Segment Start: Dataset entries
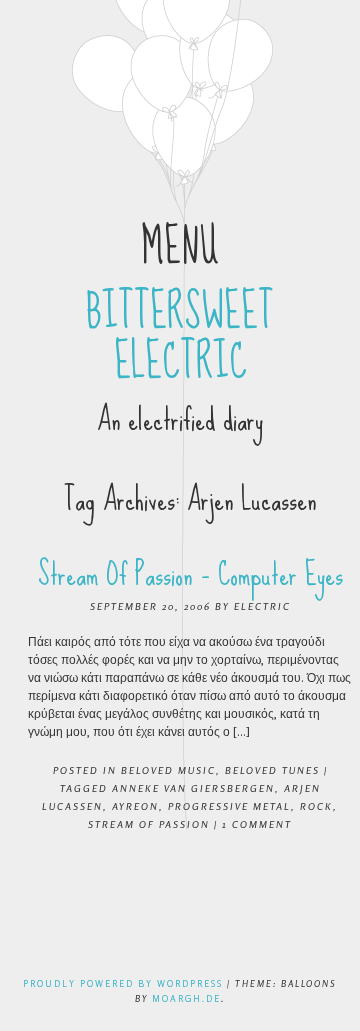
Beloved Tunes (272, 770)
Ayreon (135, 806)
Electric (262, 606)
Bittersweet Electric (180, 337)
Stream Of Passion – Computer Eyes (190, 574)
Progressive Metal (229, 806)
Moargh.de (186, 998)
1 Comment (257, 824)
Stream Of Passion (149, 824)
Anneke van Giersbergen (193, 788)
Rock (316, 806)
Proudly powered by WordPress (123, 983)
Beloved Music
Segment End: Dataset entries
▸ **What you have to do**
Show all lines above holding the word "Stream".

▸ **Written response**
Stream Of Passion – Computer Eyes (190, 574)
Stream Of Passion (149, 824)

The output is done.